US decathlete Ashton Eaton set the one and only new world record at the 2015 IAAF World Championships in Beijing, when he racked up a total of 9,045 points. His phenomenal performance included the fastest ever 400m ever run by a decathlete.
The previous mark of 9,039 was also the work of the indefatigable Eaton, who posted the figure at the USA Track and Field Trials in June 2012 in Eugene, in his native Oregon, eclipsing the 9,026 points tallied by Czech decathlete Roman Sebrle back in 2001.
Unbeaten in the decathlon since 2011 and the undisputed world No1, the 28-year-old Eaton is the world record holder in the event, the reigning two-time world champion and three-time world indoor heptathlon champion. As if that were not enough, he also has an Olympic title to defend this August.
His London 2012 triumph was impressive to say the least. Making his intentions clear from the off, he ran 10.35 in the 100m and sailed out to 8.03m in the long jump, hugely impressive performances that earned him 2,079 points and took him well clear of his rivals.
He kept the pace up in the final three events on day one of the decathlon competition, rounding it off with the fastest 400m time of the 31 competitors.
Continuing in the same vein on day two, Eaton kept his compatriot Trey Hardee at bay with a string of superlative performances in the five remaining events, eventually taking the gold by nearly 200 points from his USA team-mate, who recorded a personal best. Cuba’s Leonel Suárez won the bronze with a PB of his own, climbing into the medals from eighth place in the last two events.
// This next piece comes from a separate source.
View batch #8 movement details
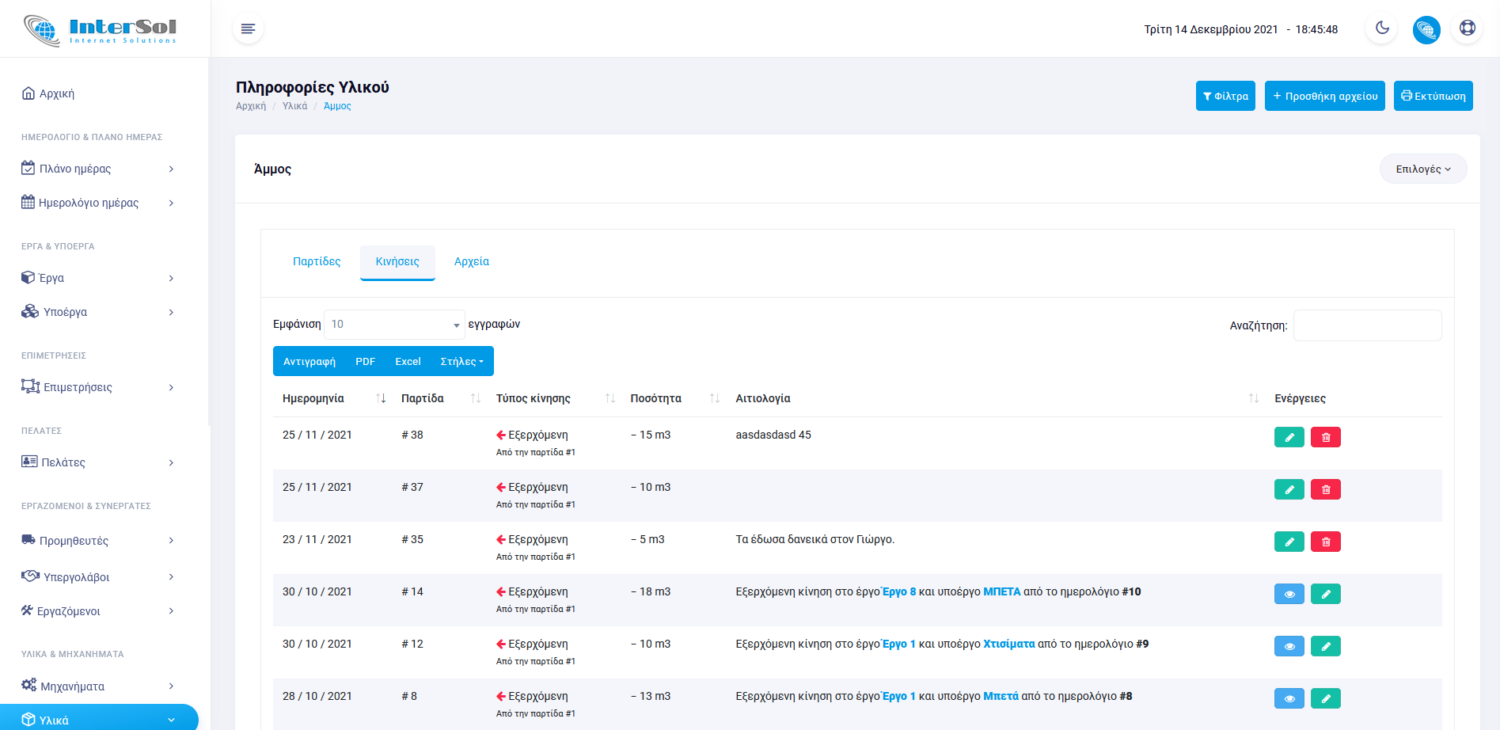The width and height of the screenshot is (1500, 730). (x=1289, y=698)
“It’s sunk into my muscles,” said Eaton afterwards, reacting to his golden performance. “I’m a little tired but I feel very, very happy and good. It’s hard to describe. I do so much work, and I was able to do it.
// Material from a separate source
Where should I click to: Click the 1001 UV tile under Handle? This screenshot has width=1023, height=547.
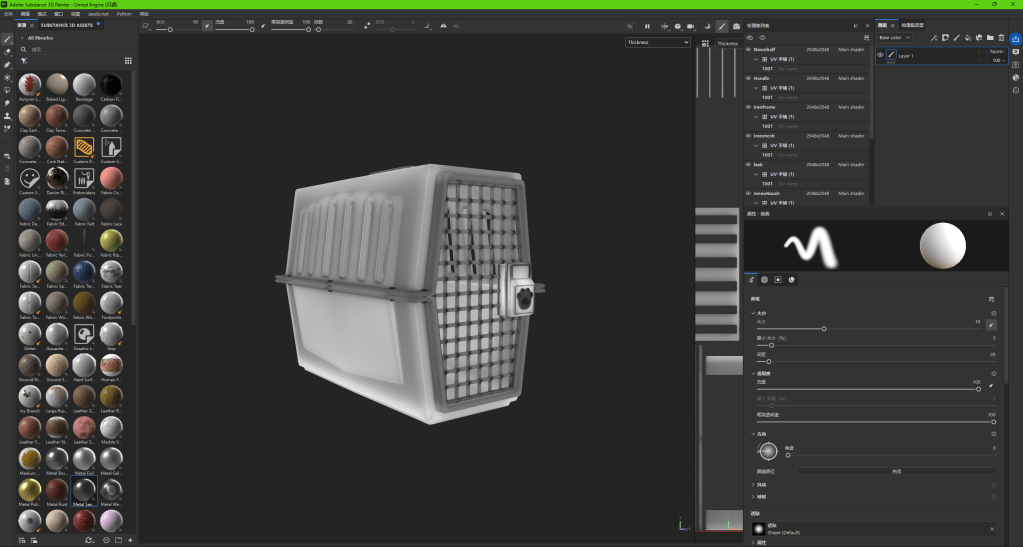tap(767, 98)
“It’s a lot of sacrifices. I don’t have as much fun as I’d like to with my friends. I don’t see my family that much, because I’m training. There’s a lot of things that a 24-year-old does that I don’t do just because I want to win.”
The perfect team
There was further joy for the all-conquering Eaton in July 2013, when he married his University of Oregon training partner Brianne Theisen, the pair having met in 2007. Eleven months her husband’s junior, the Canadian is herself one of the world’s leading multi-eventers.
Within a month of tying the knot, Eaton and his wife won world decathlon gold and heptathlon silver respectively in Moscow, results they reprised two years later in Beijing, where the American set his current world record, a mark that he alone seems capable of improving.
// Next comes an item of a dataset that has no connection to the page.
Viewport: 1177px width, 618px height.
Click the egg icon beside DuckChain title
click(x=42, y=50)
The husband and wife act finally got in tune at the 2016 IAAF World Indoor Championships, held in the familiar surroundings of Portland, with Eaton winning gold in the heptathlon with a total of 6,470 points and Theisen-Eaton doing likewise in the pentathlon, amassing 4,481 points.
The duo look to have every chance of repeating that feat at Rio 2016. The defending Olympic decathlon champion qualified in style for the Games in early July 3, scoring a season-best 8,750 points at the US Trials in Eugene, while his other half turned in the best heptathlon performance of 2016 in Götzis (AUT) at the end of May, racking up 6,765 points.
National No1s on either side of the USA/Canada border and currently atop the world rankings, they have plenty to aim for in Rio, where Eaton will attempt to become the first man since Daley Thompson in 1984 to retain the Olympic title. Meanwhile, Theisen-Eaton will look to improve significantly on the 11th place she achieved at London 2012, when Great Britain’s Jessica Ennis-Hill won gold.
Contemplating their trip to Rio, Eaton said: “It’s pretty cool. We probably won't fully understand until we’re older and have opportunity to look back on the experience.”Judging by their current form and prodigious talent, the Eatons could soon find themselves in need of a new trophy cabinet.